To my close friends, yes.
Did they share your sentiments?
Not at the time.
What about people back home?
I remember I went to a Kerry-Edwards rally in 2004 in Kansas City. This is a really important story. I was probably the only soldier from Ft. Riley who’d gone there. And when I got there I got surrounded by a group of young men. They were carrying signs that said, “Vote For Bush,” and they saw that I had a Kerry-Edwards button on my shirt. They called me a traitor, told me to move to France. They told me I support terror. They told me to get out of this country. That I don’t deserve to live here. And I’d just come back from Iraq and that was what they said to me, “Get out of this country and move to France.”
Did you have a response?
I bit back pretty hard, hard enough for them to leave me alone. I took a little bit of heat in my unit because I supported John Kerry and John Edwards. I put a sticker on my car, but I didn’t really care. I find it really fascinating that your average army infantry grunt or Marine grunt could identify with the likes of George W. Bush and Dick Cheney. These are two guys, both of them, that went way out of their way to avoid the war in Vietnam. And 40 years later these guys find themselves in a position of power and start a Vietnam of their own. And then when anyone disagrees with them they fire back with, “You don’t support our troops.”
The nature of the VideoVets project suggests that the public still doesn’t get something about the war. What stories of your own speak to that notion?
There was a night in Iraq where a roadside bomb had gone off and it disabled one the Humvees our scout platoon was driving around.

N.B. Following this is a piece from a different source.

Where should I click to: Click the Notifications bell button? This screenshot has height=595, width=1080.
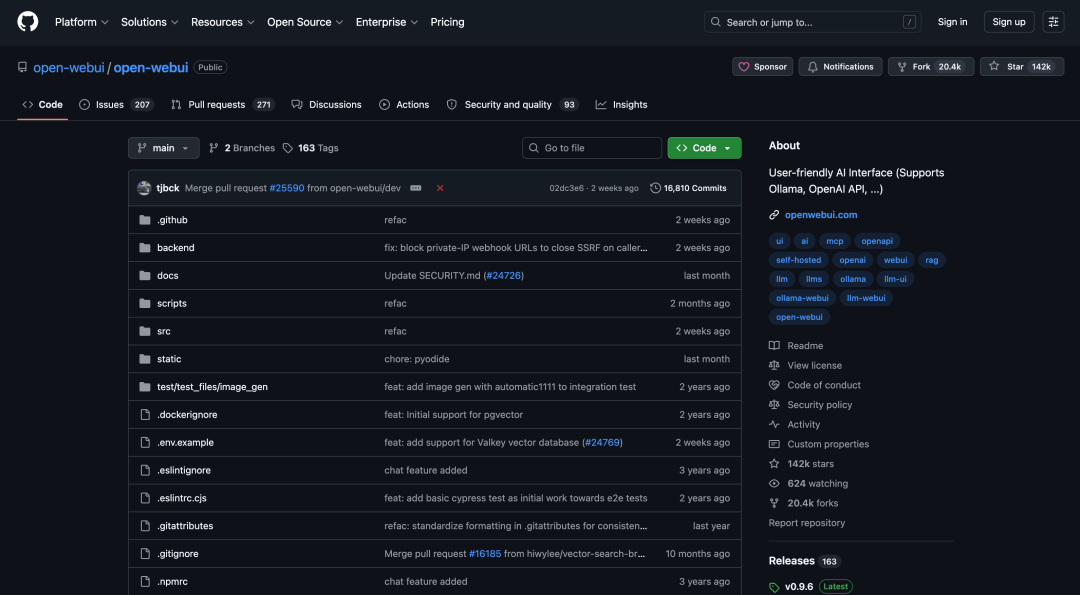tap(840, 67)
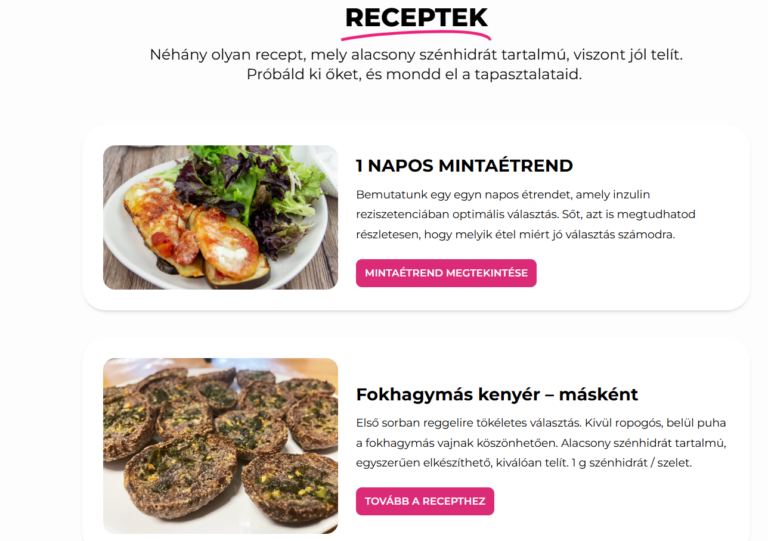The height and width of the screenshot is (541, 768).
Task: Open the grilled eggplant salad photo
Action: pyautogui.click(x=220, y=217)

Luckily nobody was injured. Part of my job was to respond to any disturbance in the area, so they called my squad out there, and some of the local Iraqis said that the people who planted the bomb were in the house next door to them. So we went in the house fast and furious, gathered all the people in the house and put them in the living room. There was a diverse crowd—some old men, some women, some children, there were some men in their 30s, and some teenage boys. Everybody was scared. I wasn’t scared. I could tell we definitely had the upper hand. We had 10 troops in there, locked and loaded, fingers on the trigger, and we had this machine that could detect bomb-making residue on the hands of insurgents.

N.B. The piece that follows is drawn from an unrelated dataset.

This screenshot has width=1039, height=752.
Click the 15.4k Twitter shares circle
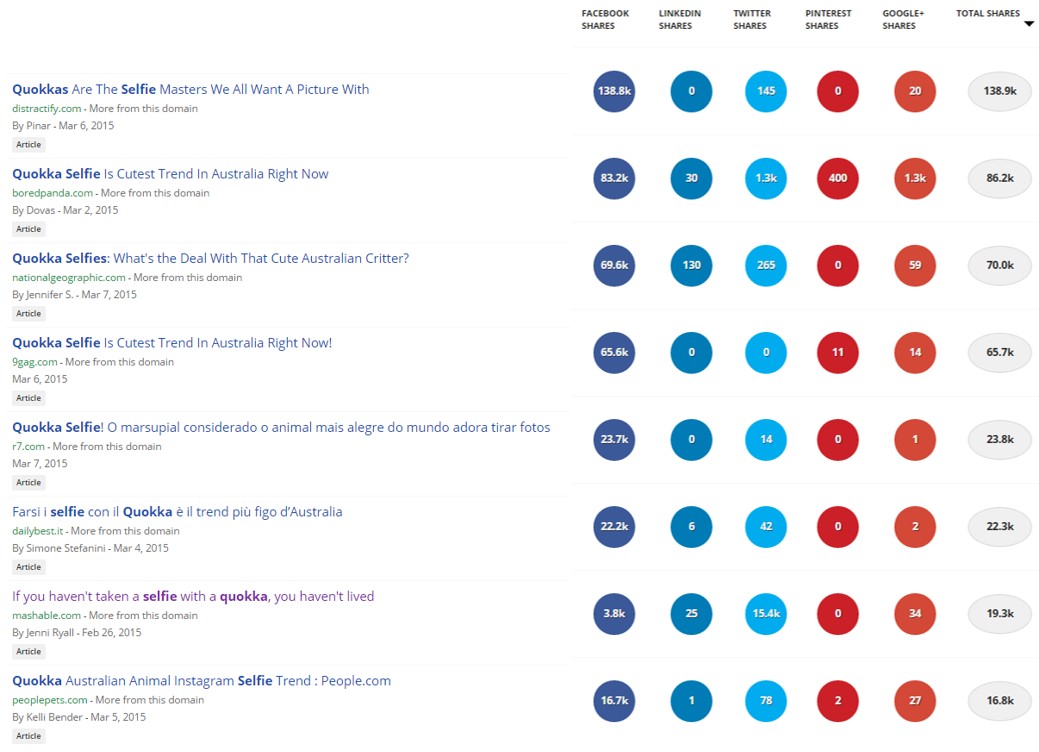tap(766, 614)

Everybody was saying, “Should we arrest these people?” And I noticed everybody was scared except for one person. There was a kid in there, maybe 13 or 14 years old; and when I looked at that kid he scared me to death. Because when I looked at his face I saw that he had no fear at all, none. He looked like if he had the chance he would slit my throat right then and there. So I ordered him to be arrested, and they took that kid into custody. They said, “Why?” I said, “Look at him.” He was fearless and had this disgusted look on his face. So they took him back to our unit and our soldier tested his hands and radioed back to our company that he had the highest reading for bomb-making material that the machine had ever got. And this was a kid. A 13-year old kid. He was not al Qaeda, he was not a Baathist. He was a teenage boy who was making bombs and setting them off in our sector trying to kill U.S. soldiers. Now, George Bush will stand up on TV and say, “This is the central front in the War on Terror.” And a lot of the American people just don’t realize that’s not the reality of the situation there.